Meu avô: nascido em: setembro 1890 – 2 anos depois, segundo a história, de promulgada a Lei Áurea. Lei, que dizia abolir a escravatura. Mas, essa lei não assegurou aos negros, passagem de volta à sua pátria de onde foram sumariamente seqüestrados, nem permitiu com que eles retornassem ao seio de suas famílias, que se encontravam dispersas, distribuidas em vários países, sem conhecimento do paradeiro uns dos outros. Assim, como não assegurou acompanhamento psicológico para tratamento dos traumas causados por tudo isso e por tantos outros sofrimentos a que foram submetidos durante anos.
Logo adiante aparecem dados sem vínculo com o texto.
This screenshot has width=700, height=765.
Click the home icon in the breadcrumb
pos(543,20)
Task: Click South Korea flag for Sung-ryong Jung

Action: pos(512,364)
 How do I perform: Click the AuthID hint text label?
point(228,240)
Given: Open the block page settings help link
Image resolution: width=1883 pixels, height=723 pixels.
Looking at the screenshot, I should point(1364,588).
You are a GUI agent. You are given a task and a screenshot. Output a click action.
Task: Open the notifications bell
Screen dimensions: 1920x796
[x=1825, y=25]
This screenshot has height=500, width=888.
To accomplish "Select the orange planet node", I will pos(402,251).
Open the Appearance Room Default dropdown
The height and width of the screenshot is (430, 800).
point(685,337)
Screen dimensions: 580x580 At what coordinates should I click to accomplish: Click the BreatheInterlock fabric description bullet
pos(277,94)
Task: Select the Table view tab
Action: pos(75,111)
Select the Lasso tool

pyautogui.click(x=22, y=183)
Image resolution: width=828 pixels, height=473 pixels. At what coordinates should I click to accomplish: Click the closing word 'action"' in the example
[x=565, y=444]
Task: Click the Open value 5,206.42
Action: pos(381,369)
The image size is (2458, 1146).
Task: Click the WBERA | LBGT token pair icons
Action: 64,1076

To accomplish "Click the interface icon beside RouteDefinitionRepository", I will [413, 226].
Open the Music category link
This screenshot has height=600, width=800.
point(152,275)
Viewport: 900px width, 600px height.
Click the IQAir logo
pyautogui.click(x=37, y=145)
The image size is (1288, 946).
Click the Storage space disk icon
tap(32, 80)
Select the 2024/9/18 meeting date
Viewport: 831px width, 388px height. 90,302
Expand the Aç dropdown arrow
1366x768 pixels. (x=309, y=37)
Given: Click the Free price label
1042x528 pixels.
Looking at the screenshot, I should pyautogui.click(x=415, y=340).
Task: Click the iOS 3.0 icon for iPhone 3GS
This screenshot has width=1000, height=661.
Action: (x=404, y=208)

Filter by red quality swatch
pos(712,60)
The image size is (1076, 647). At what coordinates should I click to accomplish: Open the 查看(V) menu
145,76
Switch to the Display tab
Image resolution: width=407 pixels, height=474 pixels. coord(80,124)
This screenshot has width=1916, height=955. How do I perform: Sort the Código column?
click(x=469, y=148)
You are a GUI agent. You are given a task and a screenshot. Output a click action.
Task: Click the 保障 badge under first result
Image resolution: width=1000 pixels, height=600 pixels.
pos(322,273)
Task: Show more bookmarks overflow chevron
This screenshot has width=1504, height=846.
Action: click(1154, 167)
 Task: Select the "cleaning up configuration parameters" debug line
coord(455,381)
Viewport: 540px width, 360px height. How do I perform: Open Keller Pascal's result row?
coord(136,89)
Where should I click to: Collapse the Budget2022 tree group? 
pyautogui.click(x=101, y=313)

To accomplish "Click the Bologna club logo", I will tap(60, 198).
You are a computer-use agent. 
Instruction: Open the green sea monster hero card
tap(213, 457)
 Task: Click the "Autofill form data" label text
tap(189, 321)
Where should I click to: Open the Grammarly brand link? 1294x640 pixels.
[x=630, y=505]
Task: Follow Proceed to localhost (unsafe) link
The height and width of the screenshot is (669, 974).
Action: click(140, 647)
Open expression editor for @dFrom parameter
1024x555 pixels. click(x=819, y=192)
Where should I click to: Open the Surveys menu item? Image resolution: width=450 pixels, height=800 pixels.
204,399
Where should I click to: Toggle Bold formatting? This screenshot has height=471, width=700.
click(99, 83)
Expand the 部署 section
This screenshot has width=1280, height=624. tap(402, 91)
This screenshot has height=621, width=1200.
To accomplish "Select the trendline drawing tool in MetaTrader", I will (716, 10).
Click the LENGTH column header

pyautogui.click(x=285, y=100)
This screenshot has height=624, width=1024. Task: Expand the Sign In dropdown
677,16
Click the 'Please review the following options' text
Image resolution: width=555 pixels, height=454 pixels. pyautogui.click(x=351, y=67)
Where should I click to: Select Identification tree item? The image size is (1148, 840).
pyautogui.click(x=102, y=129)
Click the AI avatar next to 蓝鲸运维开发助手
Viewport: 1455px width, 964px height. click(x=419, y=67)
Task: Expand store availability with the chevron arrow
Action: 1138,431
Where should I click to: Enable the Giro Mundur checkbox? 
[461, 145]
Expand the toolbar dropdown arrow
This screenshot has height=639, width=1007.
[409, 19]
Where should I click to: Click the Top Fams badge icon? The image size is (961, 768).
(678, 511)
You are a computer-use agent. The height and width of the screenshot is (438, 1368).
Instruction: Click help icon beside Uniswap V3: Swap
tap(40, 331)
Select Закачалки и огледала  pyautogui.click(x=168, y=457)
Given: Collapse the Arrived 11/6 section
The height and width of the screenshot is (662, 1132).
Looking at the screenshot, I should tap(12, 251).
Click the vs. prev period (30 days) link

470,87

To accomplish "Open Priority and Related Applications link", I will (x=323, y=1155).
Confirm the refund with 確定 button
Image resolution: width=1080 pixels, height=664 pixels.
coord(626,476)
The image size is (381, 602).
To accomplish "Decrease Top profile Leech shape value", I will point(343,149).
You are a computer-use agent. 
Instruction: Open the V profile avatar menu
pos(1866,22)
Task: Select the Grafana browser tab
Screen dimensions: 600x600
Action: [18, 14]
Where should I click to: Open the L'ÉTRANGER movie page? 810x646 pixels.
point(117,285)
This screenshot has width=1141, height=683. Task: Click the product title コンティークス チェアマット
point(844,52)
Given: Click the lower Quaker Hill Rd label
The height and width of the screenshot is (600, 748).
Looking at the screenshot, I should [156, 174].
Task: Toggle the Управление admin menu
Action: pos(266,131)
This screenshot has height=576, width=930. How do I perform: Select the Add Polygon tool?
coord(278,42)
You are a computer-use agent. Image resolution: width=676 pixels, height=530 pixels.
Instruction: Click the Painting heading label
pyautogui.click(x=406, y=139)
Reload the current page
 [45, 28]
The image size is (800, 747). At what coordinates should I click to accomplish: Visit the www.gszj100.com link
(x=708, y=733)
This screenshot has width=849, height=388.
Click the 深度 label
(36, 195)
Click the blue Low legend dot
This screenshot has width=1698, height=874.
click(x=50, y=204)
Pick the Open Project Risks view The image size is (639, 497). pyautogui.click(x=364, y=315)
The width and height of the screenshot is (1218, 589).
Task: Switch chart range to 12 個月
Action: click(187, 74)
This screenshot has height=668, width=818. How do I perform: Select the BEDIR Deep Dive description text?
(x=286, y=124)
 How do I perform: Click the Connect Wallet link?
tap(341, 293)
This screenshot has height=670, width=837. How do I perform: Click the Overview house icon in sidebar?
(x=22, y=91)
Tratamento desumano; a base de chibatadas, estupros, desrespeito em todos os níveis dos DIREITOS HUMANOS, muitas vezes como a animais sem raciocínio, alma, sentimentos...

Qual o paradigma este homem ao se tornar pai teria para lidar com a complexidade que é educar e proteger seus filhos?
Minha mãe conta, que quando ela tinha 18 anos, se interessou por enfermagem, e se matriculou em um curso para se preparar como Auxiliar de Enfermagem; pois tinha muita vontade de mais tarde trabalhar como farmacêutica. Desistiu do curso que tanto queria porque meu avô dera um tapa em seu rosto por ela insistir em ir para as aulas.
Meus tios, todos brutalmente açoitados por qualquer motivo. Igualmente como fizeram com sua família e como ele aprendera durante tantos anos.

Minha avó branca, filha de italianos, não conheço bem a origem e história. Mas pelas condições financeiras, fico imaginando ser filha de imigrantes que vieram para o Brasil sonhando com uma vida melhor. Fugindo da miséria, causada pelas guerras na Itália. Foram também explorados aqui no Brasil. Gentes tratadas com desdém e como sub-espécie da raça humana. Assim, fica claro pra mim. O tamanho dos complexos de inferioridade que minha família tem. E que acho, sobrou ainda para meus filhos. Embora sejam eles já a quarta geração. Vejo gente extremamente talentosa, mas, sem conseguir desenvolver, expor seus talentos, bloqueados por um profundo complexo de inferioridade.

Eu mesma, sempre soube que grande parte do que sempre chamaram de espontaneidade era na verdade uma profunda luta interior para não me recolher a um cantinho escondido e escuro onde ninguém me visse. Isso explica os meus gestos, estabanados, esbarro em tudo, deixo tudo cair, me atropelo, outra vezes atropelo os outros. E faço graça com tudo, transformo num jeito descontraído de ser.